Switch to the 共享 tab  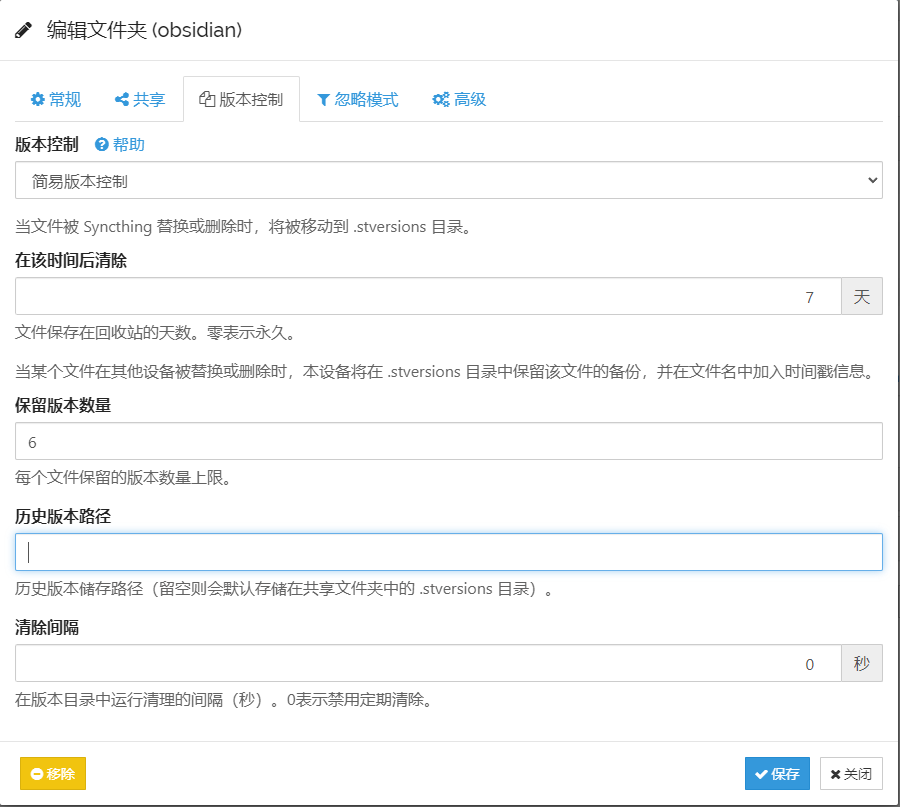tap(140, 100)
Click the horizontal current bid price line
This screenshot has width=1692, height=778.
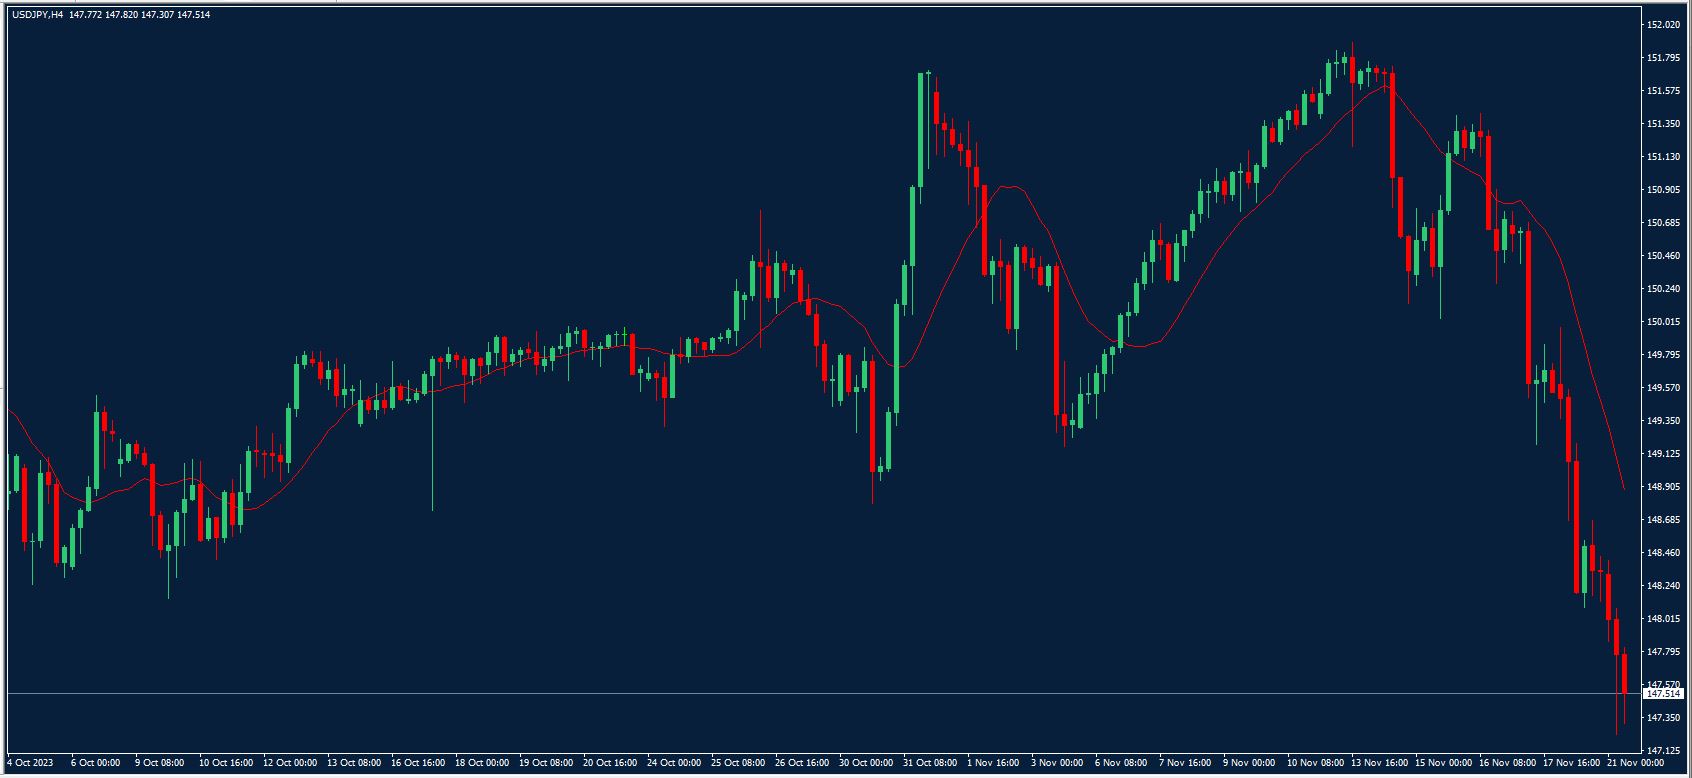tap(800, 693)
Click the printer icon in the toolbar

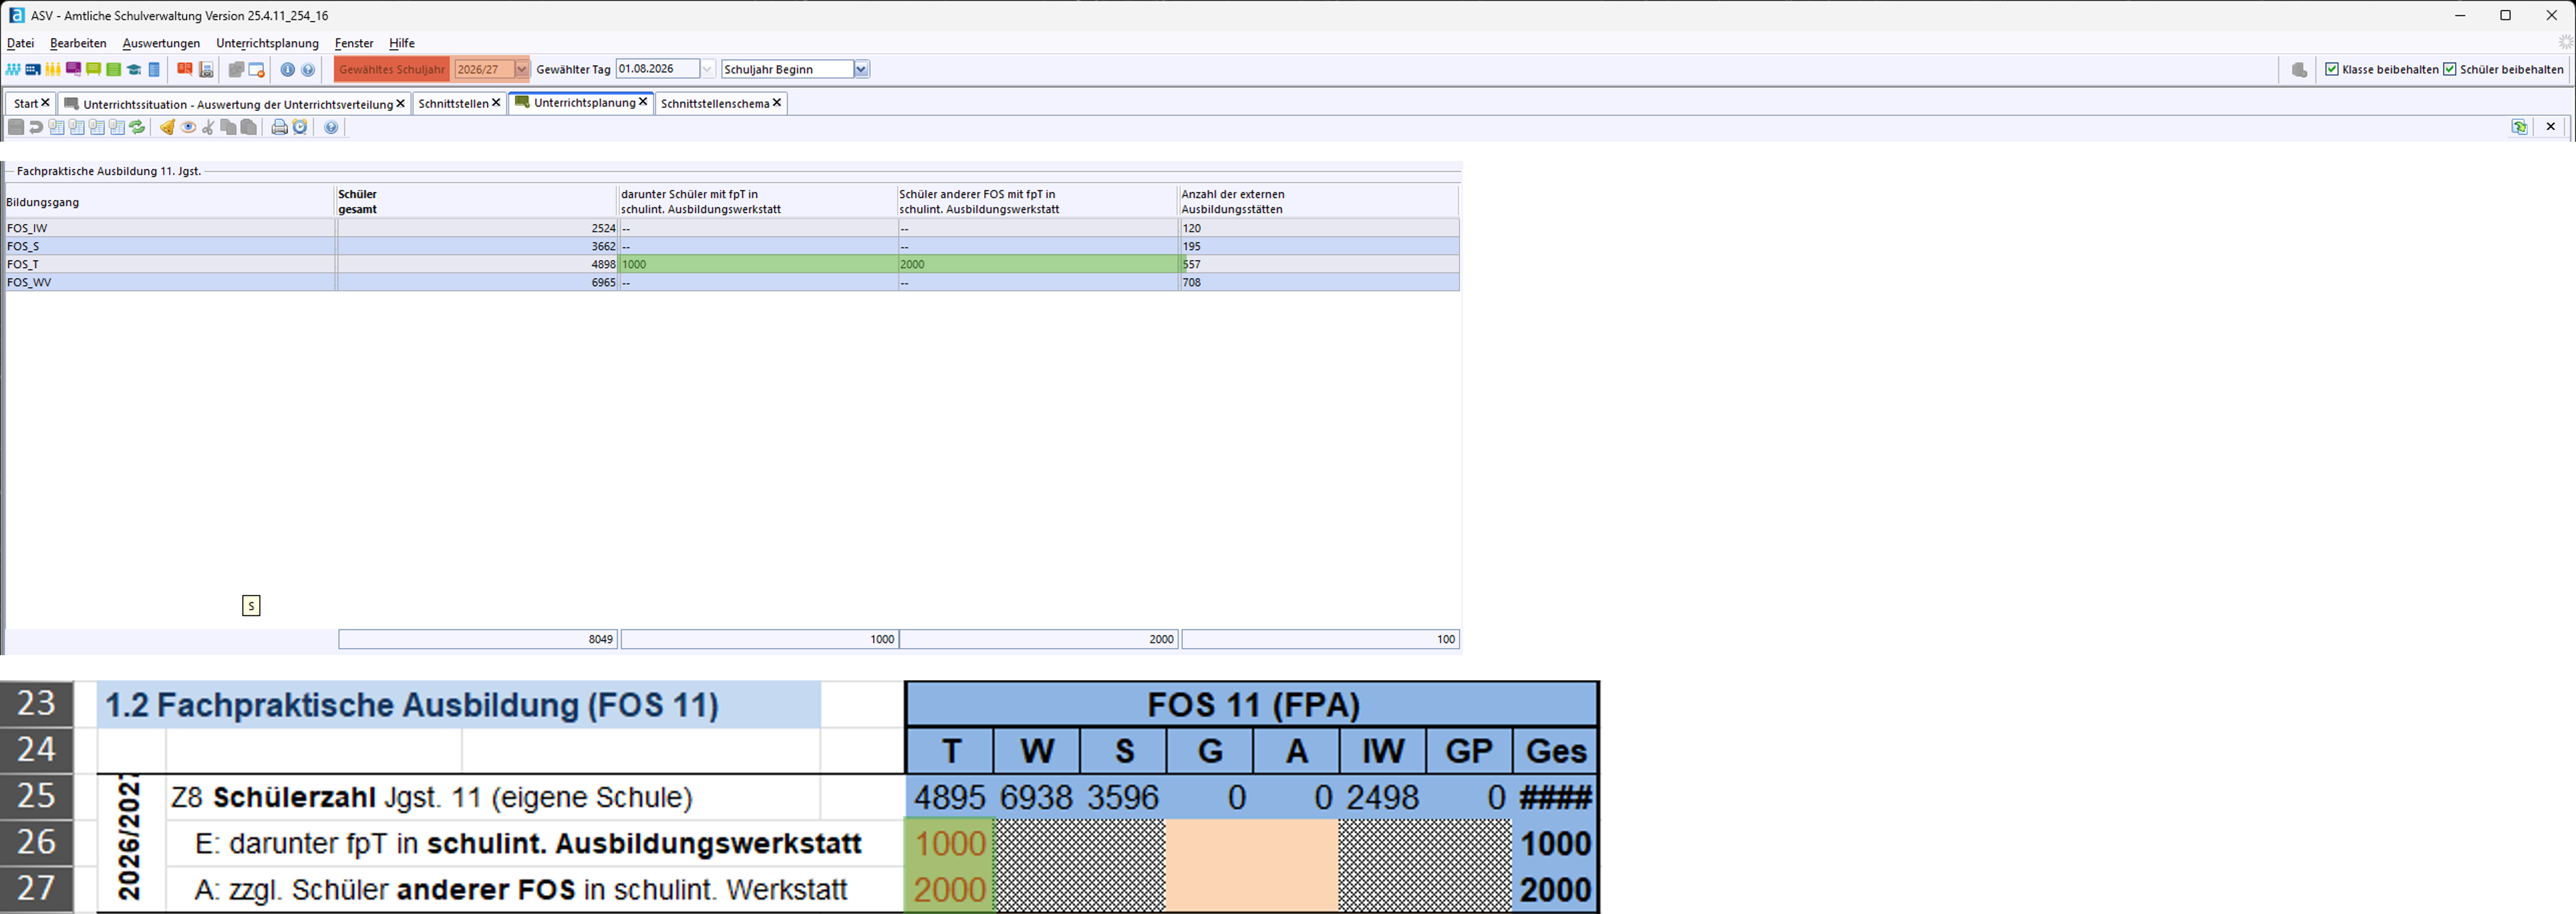279,127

++++++++++++++++++++

Rewrite the part of the listing that opens with the line containing "Click the horizontal current bid price line" and runs through the end of the listing, keeping every line, requests included, but multiplying each answer coordinate by 2.3 and rounding it to a whole number, with halves rounded up. Leave the pictures out.

Click the horizontal current bid price line
This screenshot has width=1692, height=778.
tap(1840, 1594)
Click the printer icon in the toolbar

642,292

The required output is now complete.